Emsal Mahkeme Kararı İstanbul Bölge Adliye Mahkemesi 45. Hukuk Dairesi 2021/500 E. 2022/487 K. 20.04.2022 T.

Görüntülediğiniz mahkeme kararı kesinleşmiş bir karardır.

T.C.
İSTANBUL
BÖLGE ADLİYE MAHKEMESİ
45. HUKUK DAİRESİ
DOSYA NO: 2021/500
KARAR NO: 2022/487
T Ü R K M İ L L E T İ A D I N A
İ S T İ N A F K A R A R I
İNCELENEN KARARIN
MAHKEMESİ: BAKIRKÖY 1. ASLİYE TİCARET MAHKEMESİ
TARİHİ: 24/12/2020
ESAS NO: 2019/983 Esas
KARAR NO: 2020/1084
DAVA: Sıra Cetveline İtiraz (İflas Tasfiyesinde Düzenlenen Sıra Cetveline Yönelik Kayıt Kabul Ve Terkin Talebi (İİK 235)
KARAR TARİHİ: 20/04/2022
6100 Sayılı Hukuk Muhakemeleri Kanunu’nun 353. Maddesi uyarınca dosya incelendi,
GEREĞİ DÜŞÜNÜLDÜ:
DAVA Davacı vekili dava dilekçesinde özetle; Müflis şirket tarafından keşide edilen; 20.09.2016 tanzim tarihli 1.000.000 USD bedelli, … Bankası’na ait … numaralı, 20.09.2016 tanzim tarihli 2.000.000 USD bedelli, … Bankası’na ait … numaralı, 20.09.2016 tanzim tarihli 700.000 USD bedelli, … Bankası’na ait … numaralı, 20.09.2016 tanzim tarihli 500.000 USD bedelli, … Bankası’na ait … numaralı, 21.09.2016 tanzim tarihli 700.000 USD bedelli, … Bankası’na ait … numaralı, 21.09.2016 tanzim tarihli 600.000 USD bedelli, … Bankası’na ait … numaralı, 21.09.2016 tanzim tarihli 600.000 USD bedelli, … Bankası’na ait … numaralı, çeklerin keşide edildiği ve yetkili hamil müvekkil tarafından bankaya ibraz edildiği, karşılığının bulunmadığının çeklerin arkasına dercedildiğini, müvekkili tarafından yukarıda dökümü yapılan çeklerin karşılıksız kalmasının akabinde, müflis şirket aleyhine 03.10.2016 tarihinde, İstanbul … İcra Müdürlüğü’nün … Esas sayılı dosyası ile 6.740.065,35 USD takip çıkış miktarlı takip başlatıldığını, icra takibinin ikamesi esnasında takibin müsteniti çeklerin İstanbul … İcra Müdürlüğü’nün kasasına teslim edildiğini, Bakırköy 5. Asliye Ticaret Mahkemesi’nin 03.05.2017 tarihli 2015/976 esas sayılı kararı uyarınca İstanbul … İcra Müdürlüğü’nün … Esas sayılı dosyasında borçlu şirket olan … Ltd. Şti. hakkında iflas kararı verildiğini, Bakırköy … İflas Müdürlüğü’ne, müflisten olan alacağın bildirildiği ve alacağın kaydının yaptırıldığını, İflas İdaresi tarafından 6.099.33,20 USD asıl alacağın iflas tarihi itibariyle icra takip masrafları ile birlikte ulaştığı 43.887.424,10 TL’nin tamamının reddine karar verildiğini, müvekkilinin müflisten olan alacağı açık ve tartışmasız olmasına karşın müvekkilin alacağına sıra cetvelinde yer verilmemesinin usul ve yasaya aykırı olduğunu, iflas kararından evvel müflis aleyhine başlatılmış olan ve kesinleşmiş bir takip bulunduğunu, müvekkilin, takibe konu edilen ve masaya kaydı talep edilen çeklerde yetkili hamil olduğunu, belirterek Bakırköy … iflas Müdürlüğü’nün … iflas sayılı dosyasından hazırlanan sıra cetvelinin iptalini, Müvekkilin alacağının kabulü ile sıra cetveline kaydına karar verilmesini talep ve dava etmiştir.

Verilen Öğeler >>

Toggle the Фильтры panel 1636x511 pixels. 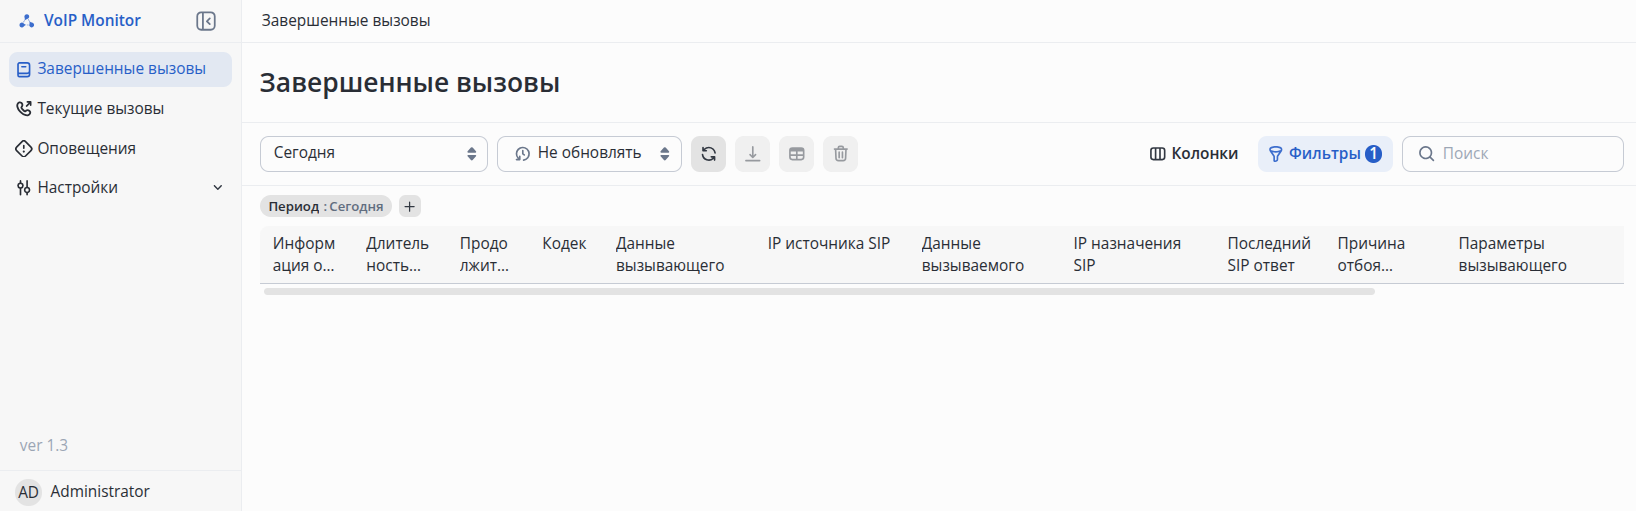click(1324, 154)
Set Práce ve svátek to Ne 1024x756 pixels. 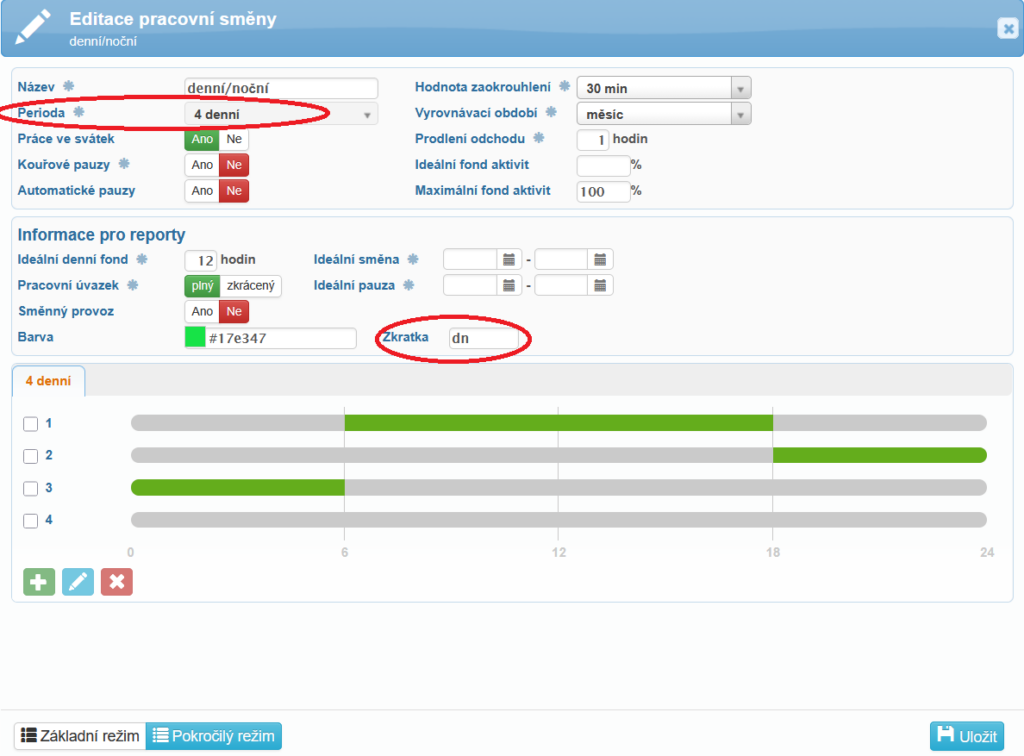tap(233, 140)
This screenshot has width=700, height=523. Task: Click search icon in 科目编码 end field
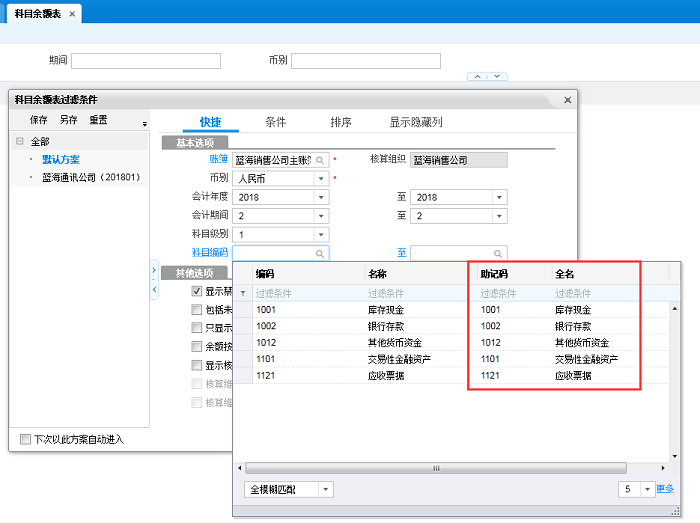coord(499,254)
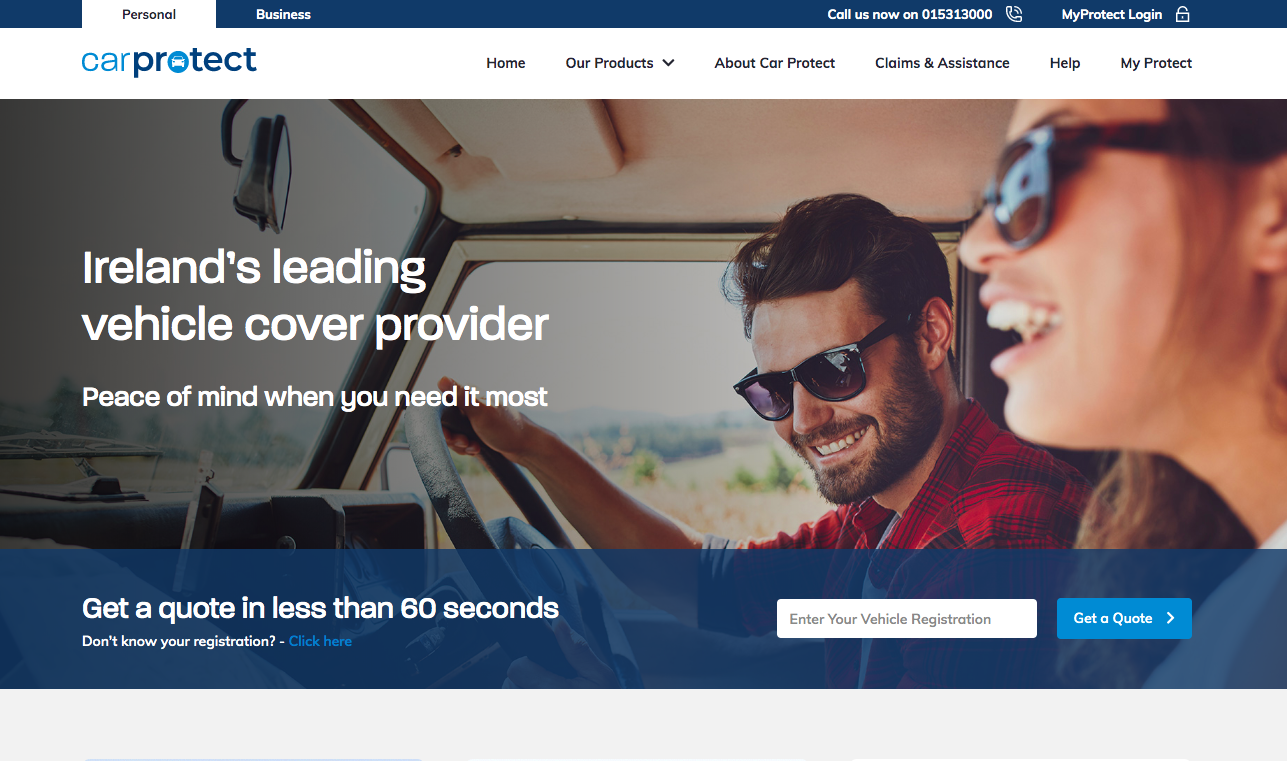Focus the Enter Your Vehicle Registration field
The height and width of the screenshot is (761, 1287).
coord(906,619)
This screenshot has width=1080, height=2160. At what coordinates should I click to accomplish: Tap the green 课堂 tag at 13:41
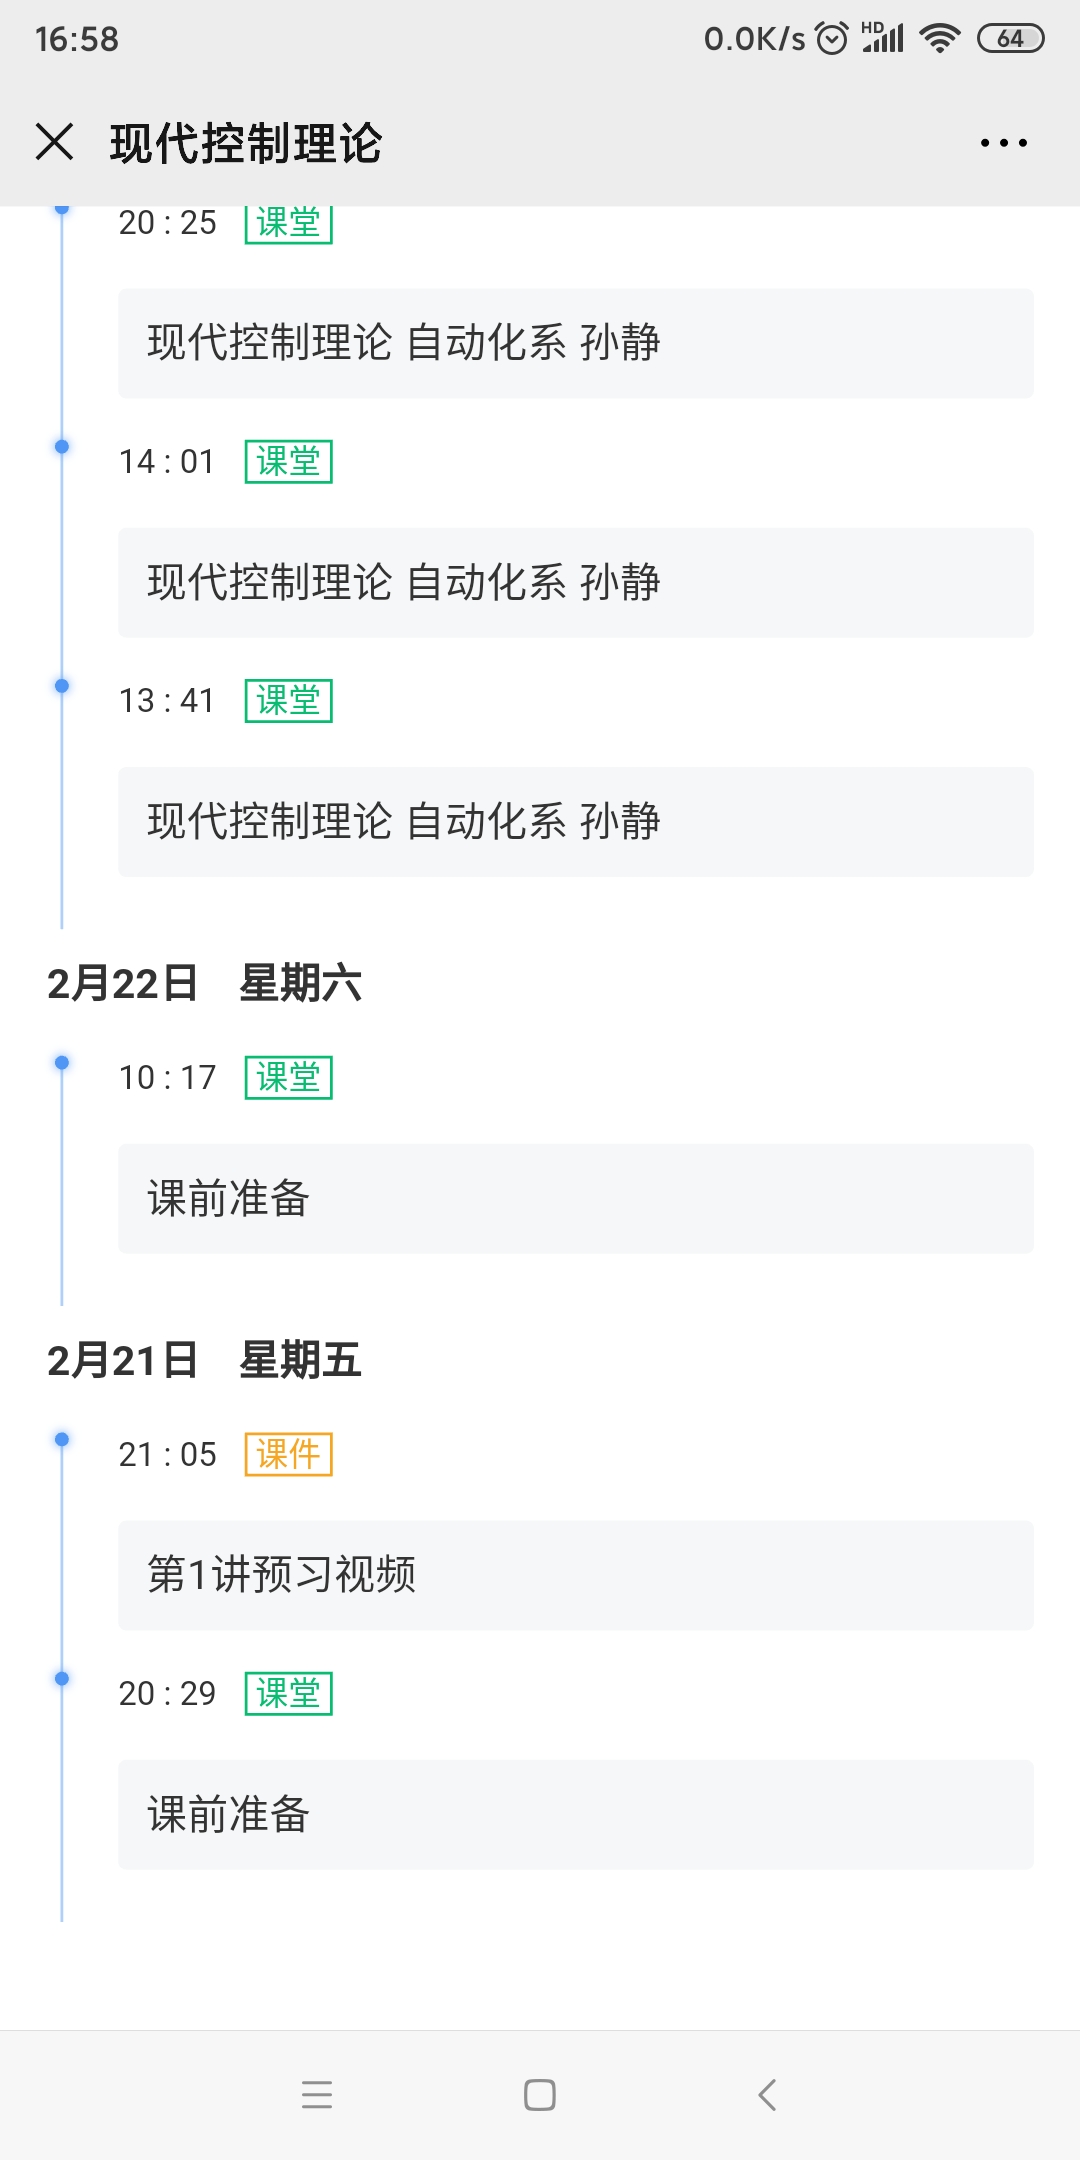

Yazılı Görev >> Mahkeme kararından bir bölümü kelimesi kelimesine aktarın: "Emsal Mahkeme Kararı" sözlerinin geçtiği yerden başlayın ve "kesinleşmiş bir karardır." sözlerinden sonra bitirin.

Nihai Sonuç >>
Emsal Mahkeme Kararı İstanbul Bölge Adliye Mahkemesi 45. Hukuk Dairesi 2021/500 E. 2022/487 K. 20.04.2022 T.

Görüntülediğiniz mahkeme kararı kesinleşmiş bir karardır.